The Release describes certain commission-sharing arrangements.6 It reiterates the SEC’s
view that where more than one broker-dealer is involved in a commission-sharing arrangement,
the “introducing broker [must be] engaged in securities activities of a more extensive nature
than merely the receipt of commissions paid to it by other broker-dealers for ‘research services’
provided to money managers.” It states that while commission-sharing arrangements typically
involve clearing agreements pursuant to SRO rules, a clearing agreement that satisfies SRO
rules does not necessarily satisfy the criteria of Section 28(e). Further, “[e]ach broker-dealer
must play a role in effecting securities transactions that goes beyond the mere provision of
research services to money managers,” and the nature of the activities actually performed
determines whether the commission-sharing arrangement qualifies for the safe harbor.
5 The Release explains that when brokerage commissions were fixed before 1975, a “give-up” was a payment to
another broker-dealer of a portion of the commission required to be charged by the executing broker-dealer. The
broker-dealer receiving the give-up may have had no role in the transaction generating the commission and may not
even have known where or when the trade was executed. The SEC found that these arrangements violated the
securities laws because the portion of the commission “given up” is a charge above the cost of execution on client
accounts and because the broker-dealer receiving the “give up” did nothing in connection with the securities trade to
benefit investors.
6 The Release differentiates “step-outs” from commission-sharing arrangements.
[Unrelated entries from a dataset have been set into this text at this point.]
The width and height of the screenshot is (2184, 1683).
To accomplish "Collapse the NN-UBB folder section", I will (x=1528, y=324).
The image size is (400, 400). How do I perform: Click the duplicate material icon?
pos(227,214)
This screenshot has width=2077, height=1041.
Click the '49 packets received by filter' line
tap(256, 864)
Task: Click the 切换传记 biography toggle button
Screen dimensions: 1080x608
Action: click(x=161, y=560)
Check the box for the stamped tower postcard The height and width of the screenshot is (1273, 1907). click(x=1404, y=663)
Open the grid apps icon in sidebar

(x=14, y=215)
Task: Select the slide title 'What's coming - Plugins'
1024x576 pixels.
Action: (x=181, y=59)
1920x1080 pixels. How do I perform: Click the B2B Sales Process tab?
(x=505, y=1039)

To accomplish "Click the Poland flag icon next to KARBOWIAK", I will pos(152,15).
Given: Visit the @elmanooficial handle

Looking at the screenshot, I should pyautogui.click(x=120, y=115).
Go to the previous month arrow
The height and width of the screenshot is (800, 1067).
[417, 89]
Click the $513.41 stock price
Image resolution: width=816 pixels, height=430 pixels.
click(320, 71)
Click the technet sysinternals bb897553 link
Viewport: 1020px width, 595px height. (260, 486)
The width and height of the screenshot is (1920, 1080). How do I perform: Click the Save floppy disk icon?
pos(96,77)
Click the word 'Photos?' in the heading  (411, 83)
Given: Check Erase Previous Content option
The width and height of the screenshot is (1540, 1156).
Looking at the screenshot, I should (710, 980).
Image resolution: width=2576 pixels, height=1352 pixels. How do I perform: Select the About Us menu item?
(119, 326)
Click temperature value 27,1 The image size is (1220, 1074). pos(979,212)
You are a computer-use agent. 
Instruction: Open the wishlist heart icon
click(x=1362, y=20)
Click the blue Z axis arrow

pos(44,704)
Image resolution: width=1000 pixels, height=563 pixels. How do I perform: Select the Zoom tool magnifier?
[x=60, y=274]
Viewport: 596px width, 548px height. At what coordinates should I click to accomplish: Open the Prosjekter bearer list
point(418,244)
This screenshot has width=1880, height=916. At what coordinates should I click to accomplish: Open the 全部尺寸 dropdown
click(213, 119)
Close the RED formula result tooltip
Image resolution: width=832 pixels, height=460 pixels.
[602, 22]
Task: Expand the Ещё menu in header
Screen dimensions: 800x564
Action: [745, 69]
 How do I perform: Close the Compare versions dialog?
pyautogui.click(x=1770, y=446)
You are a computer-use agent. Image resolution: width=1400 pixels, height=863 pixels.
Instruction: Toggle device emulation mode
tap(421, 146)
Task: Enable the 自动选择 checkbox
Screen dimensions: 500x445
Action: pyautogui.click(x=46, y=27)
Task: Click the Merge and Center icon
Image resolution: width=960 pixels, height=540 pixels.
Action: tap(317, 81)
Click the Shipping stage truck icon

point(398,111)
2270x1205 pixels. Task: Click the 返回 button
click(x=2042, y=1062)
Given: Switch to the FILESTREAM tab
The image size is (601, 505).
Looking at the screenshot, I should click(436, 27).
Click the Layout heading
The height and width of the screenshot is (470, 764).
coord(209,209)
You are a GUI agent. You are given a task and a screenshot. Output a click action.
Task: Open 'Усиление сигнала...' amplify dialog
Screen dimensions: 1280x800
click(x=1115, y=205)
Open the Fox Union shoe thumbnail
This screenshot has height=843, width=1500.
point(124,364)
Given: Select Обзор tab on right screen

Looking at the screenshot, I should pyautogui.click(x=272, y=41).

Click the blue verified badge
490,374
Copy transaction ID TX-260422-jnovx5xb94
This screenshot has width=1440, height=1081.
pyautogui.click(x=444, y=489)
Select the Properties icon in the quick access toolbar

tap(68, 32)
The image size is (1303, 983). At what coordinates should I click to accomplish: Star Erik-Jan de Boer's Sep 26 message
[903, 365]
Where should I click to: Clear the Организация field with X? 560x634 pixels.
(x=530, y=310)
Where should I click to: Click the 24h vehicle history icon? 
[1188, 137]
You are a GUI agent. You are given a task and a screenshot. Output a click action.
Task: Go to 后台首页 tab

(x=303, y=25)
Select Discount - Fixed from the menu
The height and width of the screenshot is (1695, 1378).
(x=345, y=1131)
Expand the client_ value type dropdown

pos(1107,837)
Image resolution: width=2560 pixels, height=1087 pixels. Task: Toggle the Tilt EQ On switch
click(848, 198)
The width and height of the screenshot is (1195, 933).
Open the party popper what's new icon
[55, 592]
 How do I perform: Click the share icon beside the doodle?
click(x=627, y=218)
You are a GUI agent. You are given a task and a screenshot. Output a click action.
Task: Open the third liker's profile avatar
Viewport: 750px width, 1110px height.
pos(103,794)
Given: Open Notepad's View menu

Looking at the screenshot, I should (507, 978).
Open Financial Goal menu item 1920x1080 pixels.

According to the Release,
“[p]rovided that each broker in a step-out performs substantive functions in effecting trades, e.g., clearance and
settlement, such arrangements may be eligible for the safe harbor.
7
According to the Release, the following elements are necessary for a commission-sharing
arrangement under which research and brokerage services are provided under the safe harbor:
• The commission-sharing arrangement must be part of a normal and legitimate
correspondent relationship in which each broker-dealer is engaged in securities
activities of a more extensive nature than merely the receipt of commissions paid to it by
other broker-dealers for research services provided to money managers. The SEC
believes that, at a minimum, this means that the introducing broker-dealer must: (1) be
financially responsible to the clearing broker-dealer for all customer trades until the
clearing broker-dealer has received payment (or securities); (2) make and/or maintain
records relating to its customer trades required by SEC and SRO rules; (3) monitor and
respond to customer comments concerning the trading process; and (4) generally
monitor trades and settlements; and
• a broker-dealer effecting the trade (if not providing research and brokerage services
directly) must be legally obligated to a third-party producer of research or brokerage
services to pay for the service ultimately provided to a money manager.
Request for Comments
The SEC seeks comment generally on its proposed interpretive guidance, including
whether the proposed guidance has accurately identified the industry practices for which
guidance would be most useful, and whether the guidance would significantly affect the level
and distribution of costs among industry participants and, if so, whether these effects would be
beneficial to investors or otherwise serve the public interest. The Release also includes a list of
specific questions on which the SEC solicits comment. These questions address, among other
topics, whether there are types of products or services that are commonly paid for with client
commissions for which additional guidance would be useful (e.g., proxy voting services),
whether the SEC should provide additional guidance concerning mass-marketed publications,
and whether the SEC should afford firms time to implement the interpretation. Regarding the
latter, the Release requests specific examples of any potential implementation issues.